C’est un peu étourdissant mais j’ai adoré me projeter dans un univers où les mondes que l’on crée en tapotant sur nos claviers ou en gribouillant sur nos carnets peuvent tout aussi bien avoir une réelle indépendance et dépendre vraiment de nos choix. Sans révéler trop de choses, l’intrigue est donc fondée sur le fait que le scénariste du webtoon a fait des choix dans son histoire sans réfléchir au dénouement et même si cela allait mener quelque part, sans résoudre des éléments importants. Comme en parle Sapin dans son reportage, il pourrait rentrer dans la catégorie des auteurs jardiniers, ce qui n’a rien de bien ou de mal en soi mais dans l’univers du webtoon cela va créer un déséquilibre. Un élément scénaristique est amorcé et n’est jamais résolu, il manque un engrenage dans la cohérence de leur univers et c’est ce problème qui crée la brèche entre les deux mondes.

J’ai trouvé cette idée captivante, que même si on se laisse guider par notre plume, il faut aller quelque part pour une raison, on se le doit à soi-même, à nos lecteurices et finalement peut-être aussi à nos personnages.

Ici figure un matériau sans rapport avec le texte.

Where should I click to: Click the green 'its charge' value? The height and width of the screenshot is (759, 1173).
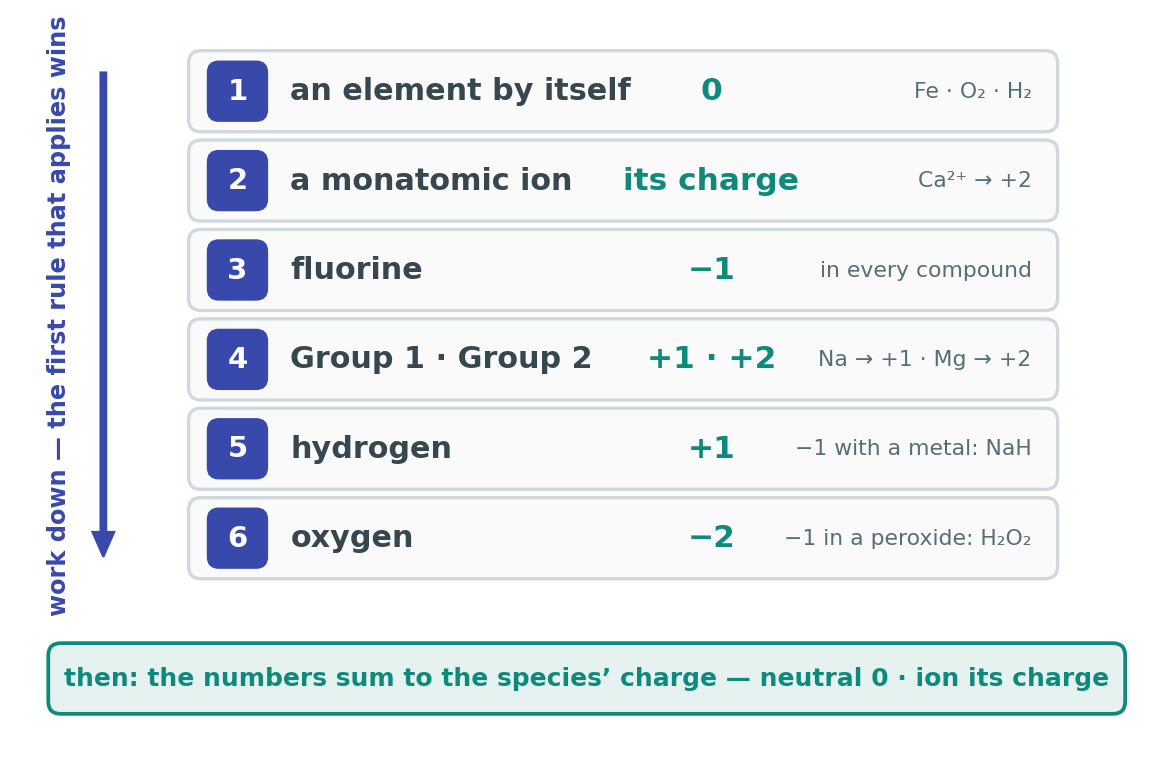[711, 180]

Qui sait, peut-être qu’il existe des milliers d’ailleurs où nos personnages évoluent, grandissent et avancent au bon vouloir de notre inspiration ?

 

Richesse, trentenaires, thriller et émotions : tout ce qui me plait

Enfin, je voulais revenir sur des points que j’ai appréciés et qui sont plutôt liés au genre du drama coréen. J’ai 25 ans et ma consommation de séries est liée à un désir de fuir la réalité tout en pouvant me projeter. C’est pour cette raison que j’adore les dramas coréens qui ont des intrigues avec des personnages dans la fin de la vingtaine ou qui sont trentenaires et qui ont des problèmes de jeunes adultes, mais… dans un monde très loin du mien.

Ce drama a aussi évidemment son couple hétérosexuel principal (vous aurez déjà deviné de qui il s’agit) mais pour changer des autres dramas, cependant, ils sont rapidement ensemble et il y a des scènes de baisers plutôt réalistes – pour des dramas. C’est enfin une relation adulte qui est installée et c’est assez appréciable et rare pour le signaler.

Cette relation amoureuse et la relation entre les deux mondes sont construites autour de beaucoup de tensions et liées par des éléments de thriller, ce qui permet à la série de passer des moments amusants, lumineux et romantiques à des ambiances angoissantes, sombres et sérieuses. C’est très fort et ce jeu dans les émotions est réussi et très agréable. On en ressort toujours un peu chamboulé, surtout en jouant le jeu de ne rien faire d’autre pendant l’heure que dure un épisode.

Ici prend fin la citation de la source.